The Perfect Menace – PBL & STEM

I created this AWESOME (if I do say so myself) wrap up for my Infectious Diseases module this semester. I wanted to use a PBL activity to tie it all in and I wanted to have a heavy STEM focus for this particular class of 11th/12th graders. We have been studying infectious diseases and the immune system for the entire semester so this project needed to be one that tied in all of these components in an authentic (there’s that word again) way.

Here is what I came up with…

Bio II: PBL  The Perfect Menace

Design the PERFECT virus!! The “perfect” virus will be one that is able to replicate rather quickly with little interference from the Immune System. Your virus should be one that has modifications to help it evade antiviral medicines so that it can survive and thrive in the host. Use your knowledge of antivirals and the physical characteristics of virus and create a virus that will be successful at this avoidance.

Design Phase: 

  • Attachment
  • Entry
  • Replication
  • Exit

What modifications will you make to your virus to make it the Perfect Menace. Antiviral drugs inhibit one of the 4 above strategies for viral destruction of cells. Your job is to design a virus that evades the antiviral drugs and continues causing destruction.

Think about viruses like: Ebola, HIV, Small Pox, Measles, or Influenza – What makes them so deadly? Why don’t drugs work on them very effectively?

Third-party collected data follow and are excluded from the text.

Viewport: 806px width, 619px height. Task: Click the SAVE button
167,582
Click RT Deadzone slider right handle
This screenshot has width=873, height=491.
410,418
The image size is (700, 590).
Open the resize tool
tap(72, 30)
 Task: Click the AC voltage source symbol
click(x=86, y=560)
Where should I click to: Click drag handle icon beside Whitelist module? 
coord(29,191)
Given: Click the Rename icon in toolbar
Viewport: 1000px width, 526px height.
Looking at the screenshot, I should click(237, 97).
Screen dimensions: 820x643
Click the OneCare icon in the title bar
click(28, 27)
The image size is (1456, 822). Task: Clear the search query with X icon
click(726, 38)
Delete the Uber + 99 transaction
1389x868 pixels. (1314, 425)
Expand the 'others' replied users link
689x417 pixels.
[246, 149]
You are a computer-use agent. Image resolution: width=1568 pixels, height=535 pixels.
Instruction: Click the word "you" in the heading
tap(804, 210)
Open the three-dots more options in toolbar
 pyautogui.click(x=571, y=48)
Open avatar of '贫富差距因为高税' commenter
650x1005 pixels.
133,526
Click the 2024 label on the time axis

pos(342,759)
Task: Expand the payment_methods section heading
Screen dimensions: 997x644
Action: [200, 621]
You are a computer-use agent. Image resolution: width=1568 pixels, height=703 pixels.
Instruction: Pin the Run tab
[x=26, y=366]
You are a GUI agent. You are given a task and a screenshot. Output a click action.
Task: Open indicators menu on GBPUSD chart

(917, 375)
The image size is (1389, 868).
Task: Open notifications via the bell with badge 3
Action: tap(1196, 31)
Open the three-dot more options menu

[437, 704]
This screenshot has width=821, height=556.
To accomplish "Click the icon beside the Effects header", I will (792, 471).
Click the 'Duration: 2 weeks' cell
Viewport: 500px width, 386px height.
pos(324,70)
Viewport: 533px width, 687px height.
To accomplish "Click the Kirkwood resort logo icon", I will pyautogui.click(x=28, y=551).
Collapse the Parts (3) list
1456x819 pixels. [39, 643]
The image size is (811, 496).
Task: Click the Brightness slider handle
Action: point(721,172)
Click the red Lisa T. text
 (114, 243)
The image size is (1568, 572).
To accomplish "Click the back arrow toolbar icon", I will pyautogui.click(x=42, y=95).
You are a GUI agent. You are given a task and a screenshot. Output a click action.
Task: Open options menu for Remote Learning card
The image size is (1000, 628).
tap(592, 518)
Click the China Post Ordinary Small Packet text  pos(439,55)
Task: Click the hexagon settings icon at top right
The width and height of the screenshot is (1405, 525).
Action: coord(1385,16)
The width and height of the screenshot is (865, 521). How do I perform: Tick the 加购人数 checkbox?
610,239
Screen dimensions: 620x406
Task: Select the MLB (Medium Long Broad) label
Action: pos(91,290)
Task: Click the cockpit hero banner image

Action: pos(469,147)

Research: Figure out how your virus will be designed based on research of known viruses and their virulence.

Will it have:

Capsule: Naked vs. Enveloped?

Shape: icosahedral vs. rod-like vs. spherical

Genome: RNA vs. DNA

Key Concept:

  • Proteins have specific shapes.
  • Repeating units of the same protein (or a set of proteins) can create a closed symmetric 
shape. Viruses are composed mainly of some genetic material (RNA/DNA) enclosed in a 
protein shell (which is often highly symmetric).
  • Viruses have limited space in their genome, so they use symmetry and multiple copies of 
one or a few types of subunits to create large shells.
  • Viruses inject their genetic material into host cells and hijack their cellular machinery for 
their own propagation.
  • Viral infection can be prevented by blocking the entry of its genetic material into host 

Prototype Phase:

We will be using the MakerSpace in the library to create a prototype of your virus. You will be permitted to use the following:

Pipe Cleaners
Marshmallows and toothpicks
Any other materials you think would be valuable to make a 3-D model of your virus

Computer Generated:

From your prototype, you will then use either Sketch-Up or TinkerCad to create a compter generated 3D model of your Virus

3D Printer:

You will then use our amazing 3D printer to create an actual space-filling model of your Perfect Menace


Finally, you will present your virus to me and a panel of faculty/Staff and explain what makes your virus “perfect”

Additional Materials:

For background, concepts and additional reading:
RCSB PDB website (
Molecule of the Month feature on “Poliovirus and Rhinovirus” and “Bacteriophage phiX174” (handout)
Molecular machinery poster (this can be accessed from

I am aware that not all schools have access to a 3D printer and while I think this is the coolest part of this PBL, the same end result can be achieved by using a 3D software program (like Sketch-Up) so they can still see their designs in a 3-dimensional format.

Here is a photo of some of the finished products. This was the first time that a lot of these kids have used a 3D printer so they were blown away by it. Also, learning the computer program was challenging and frustrating for them, but also very influential.

3D products of student conceptual ideas of what a "perfect menace" would look like
3D products of student conceptual ideas of what a “perfect menace” would look like

If you use this lesson plan/PBL, let me know what you think and how your students liked it.